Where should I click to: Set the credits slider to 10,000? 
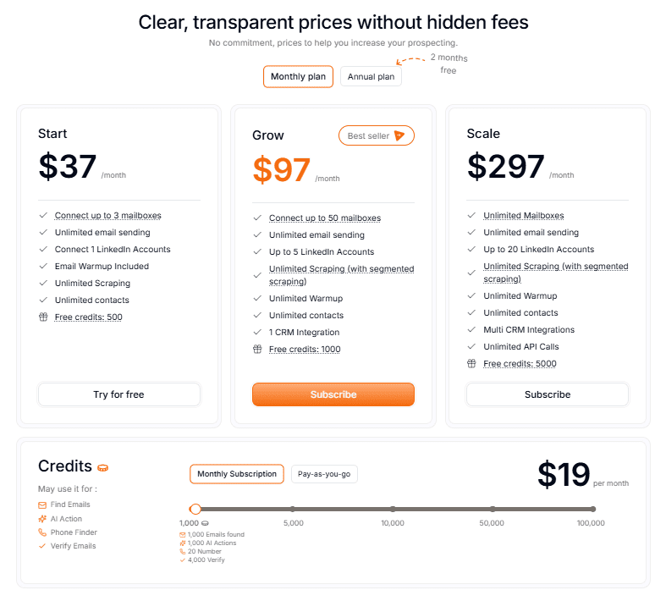click(393, 509)
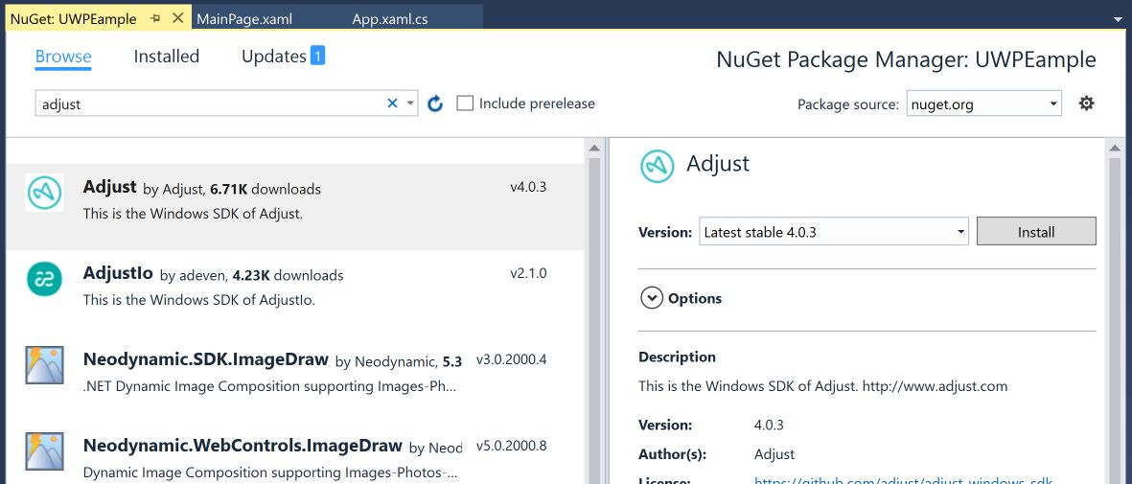Click the Install button
Image resolution: width=1132 pixels, height=484 pixels.
coord(1036,232)
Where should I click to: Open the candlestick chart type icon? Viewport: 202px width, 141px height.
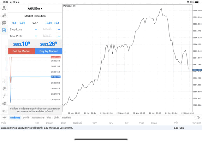point(4,88)
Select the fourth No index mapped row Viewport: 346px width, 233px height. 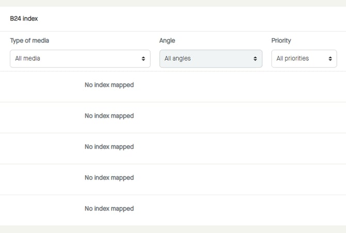coord(109,178)
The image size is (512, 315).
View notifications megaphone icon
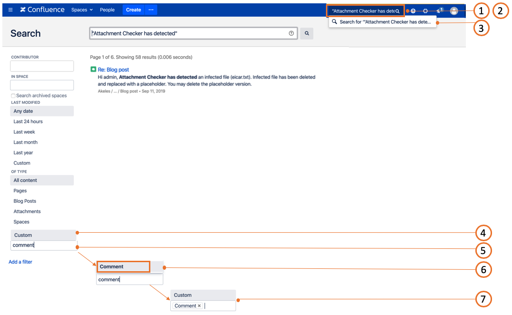coord(439,10)
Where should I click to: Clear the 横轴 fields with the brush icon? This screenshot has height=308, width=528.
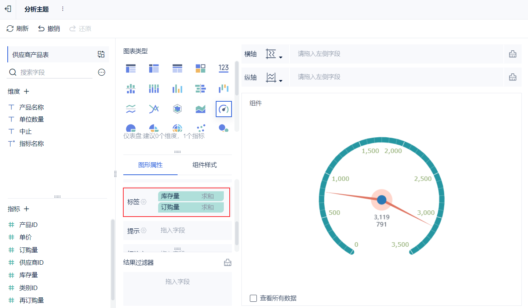[513, 54]
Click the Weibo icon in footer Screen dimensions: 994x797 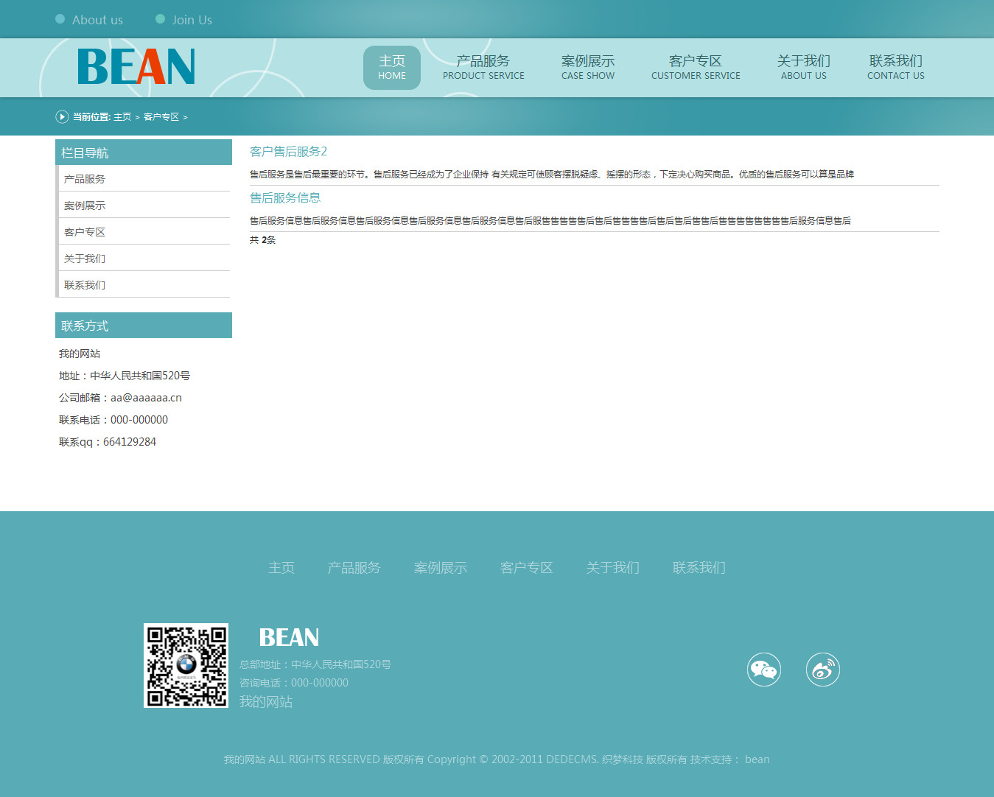(x=822, y=670)
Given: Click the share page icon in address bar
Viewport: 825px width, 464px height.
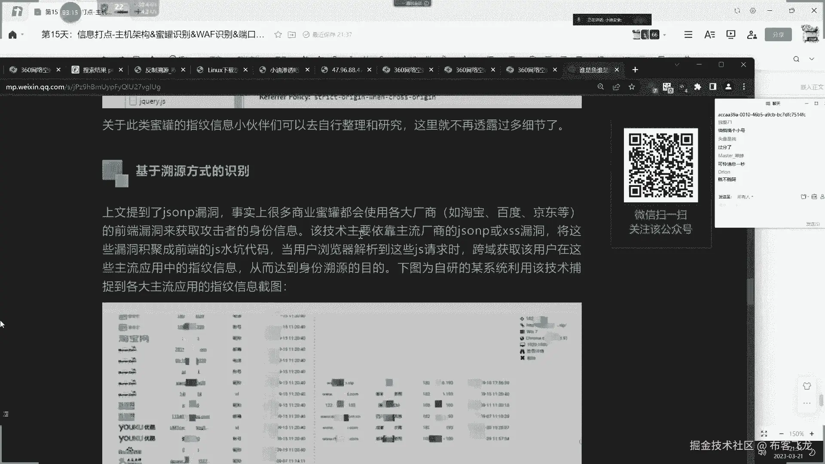Looking at the screenshot, I should [x=616, y=87].
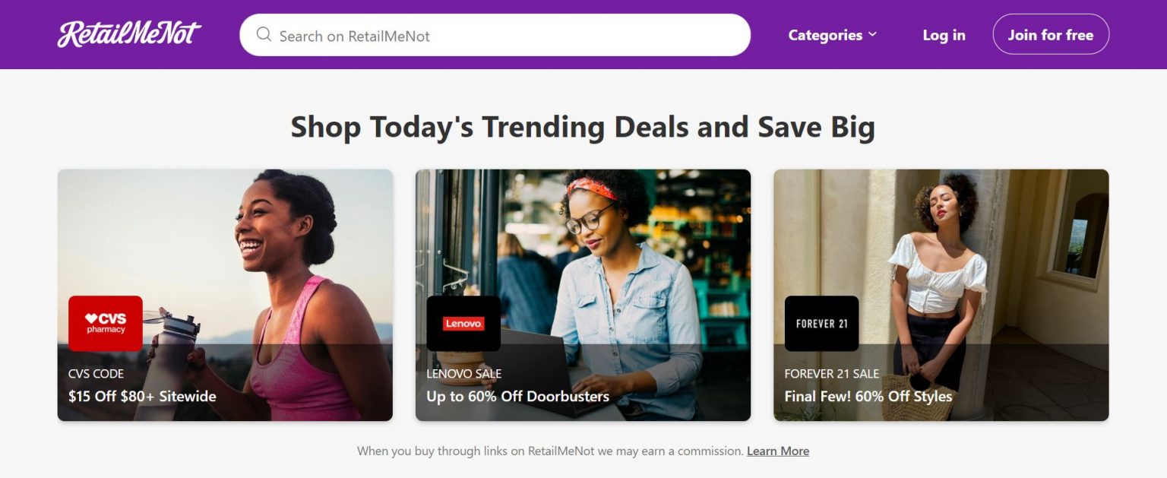The image size is (1167, 478).
Task: Click the Lenovo brand logo tile
Action: (463, 323)
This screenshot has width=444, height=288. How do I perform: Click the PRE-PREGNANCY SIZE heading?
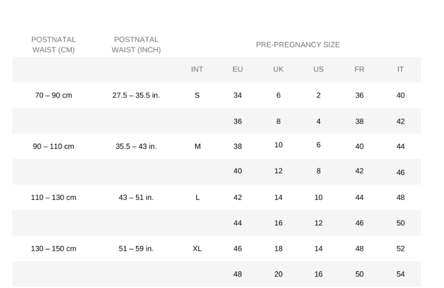297,45
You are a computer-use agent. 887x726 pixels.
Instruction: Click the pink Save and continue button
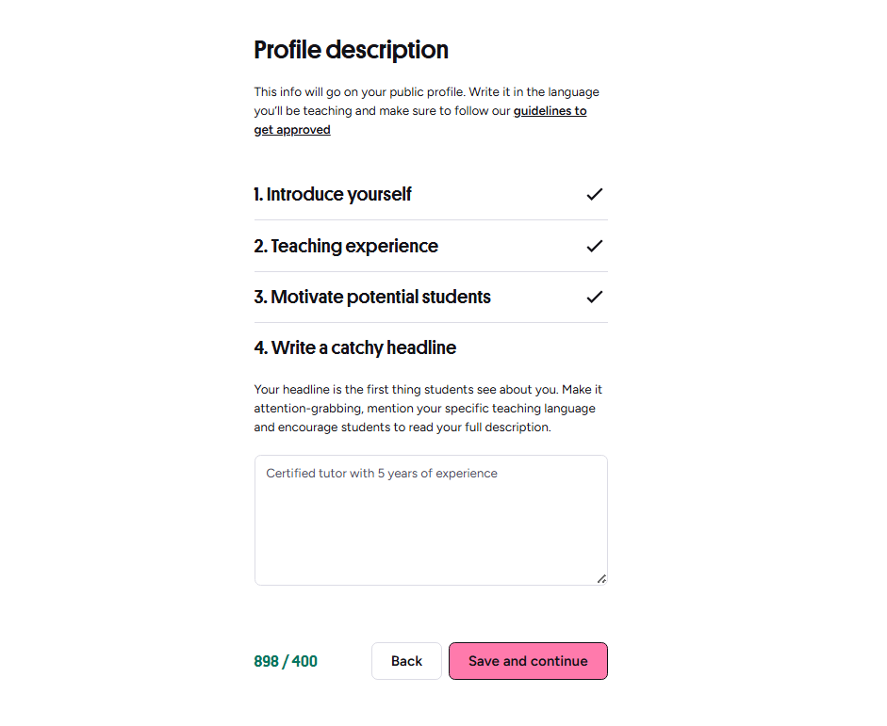(528, 661)
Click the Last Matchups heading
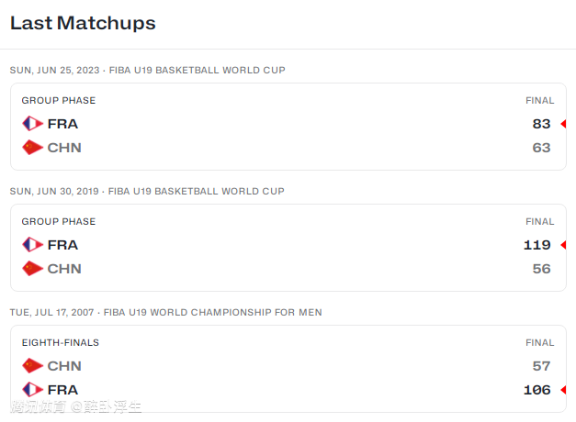This screenshot has height=422, width=576. (83, 23)
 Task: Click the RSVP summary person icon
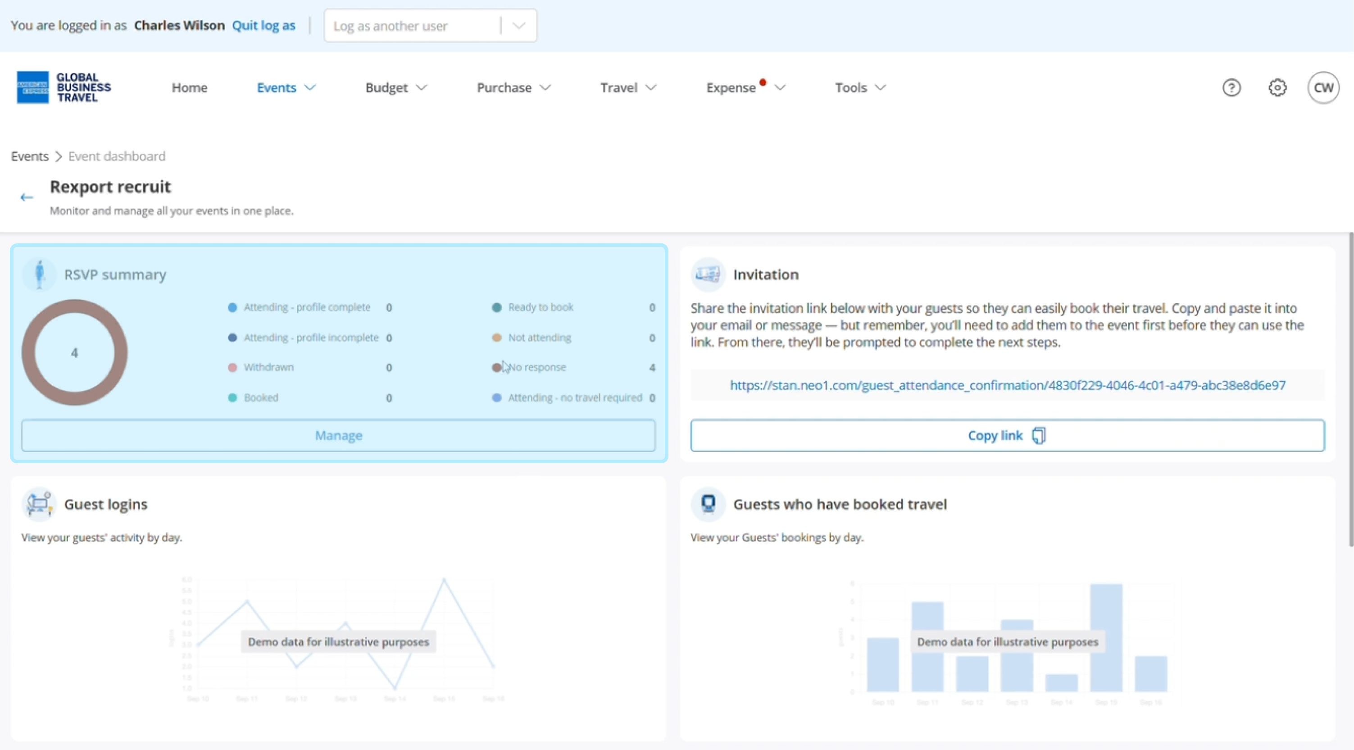pos(39,274)
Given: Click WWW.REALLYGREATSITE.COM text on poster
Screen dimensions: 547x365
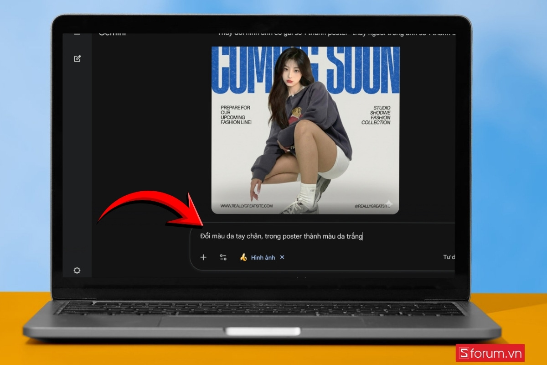Looking at the screenshot, I should (246, 206).
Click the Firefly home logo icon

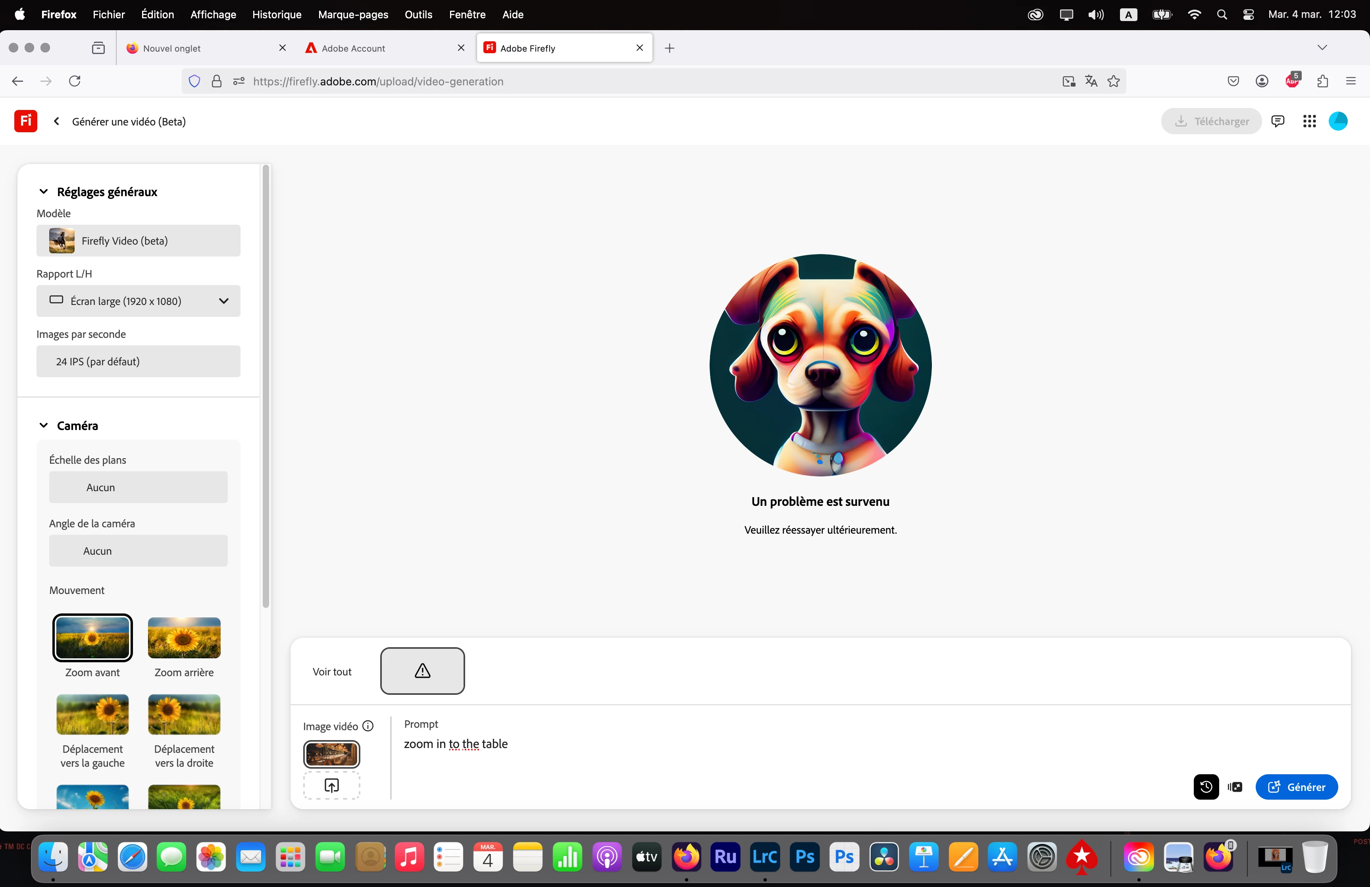point(25,121)
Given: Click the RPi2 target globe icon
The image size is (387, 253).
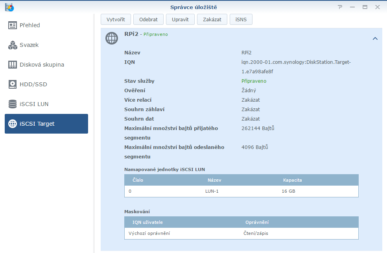Looking at the screenshot, I should (112, 38).
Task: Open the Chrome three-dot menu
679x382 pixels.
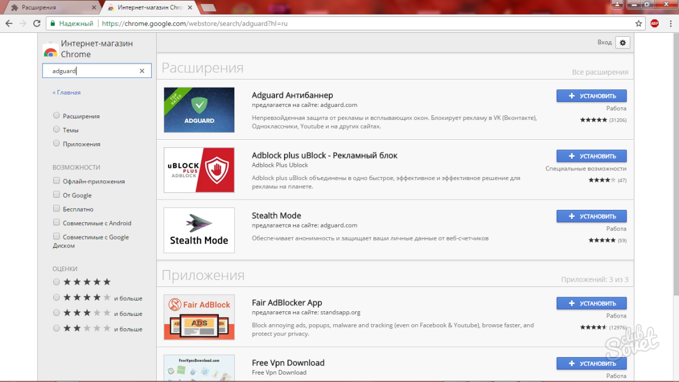Action: point(671,24)
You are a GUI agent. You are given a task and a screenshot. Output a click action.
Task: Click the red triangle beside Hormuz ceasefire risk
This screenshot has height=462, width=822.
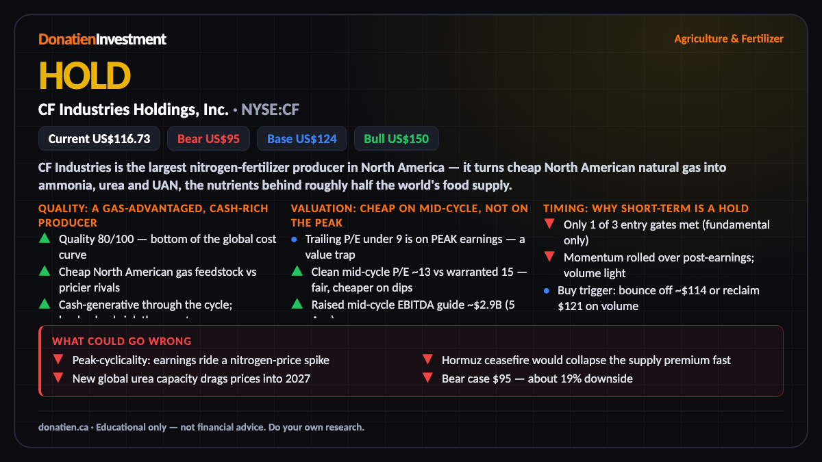pyautogui.click(x=428, y=359)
━━━
> [Task to carry out] Return, word for word, the part of the records that opens with the line containing "Click the Firefly home logo icon" and runs through the end of the records, including both ends. Leave the pictures out of your answer.

> [Completed exercise]
Click the Firefly home logo icon

point(25,121)
Given: Click the RPi2 target globe icon
The image size is (387, 253).
Looking at the screenshot, I should (112, 38).
Task: Open the Chrome three-dot menu
679x382 pixels.
Action: point(671,24)
You are a GUI agent. You are given a task and a screenshot. Output a click action.
Task: Click the red triangle beside Hormuz ceasefire risk
This screenshot has height=462, width=822.
pyautogui.click(x=428, y=359)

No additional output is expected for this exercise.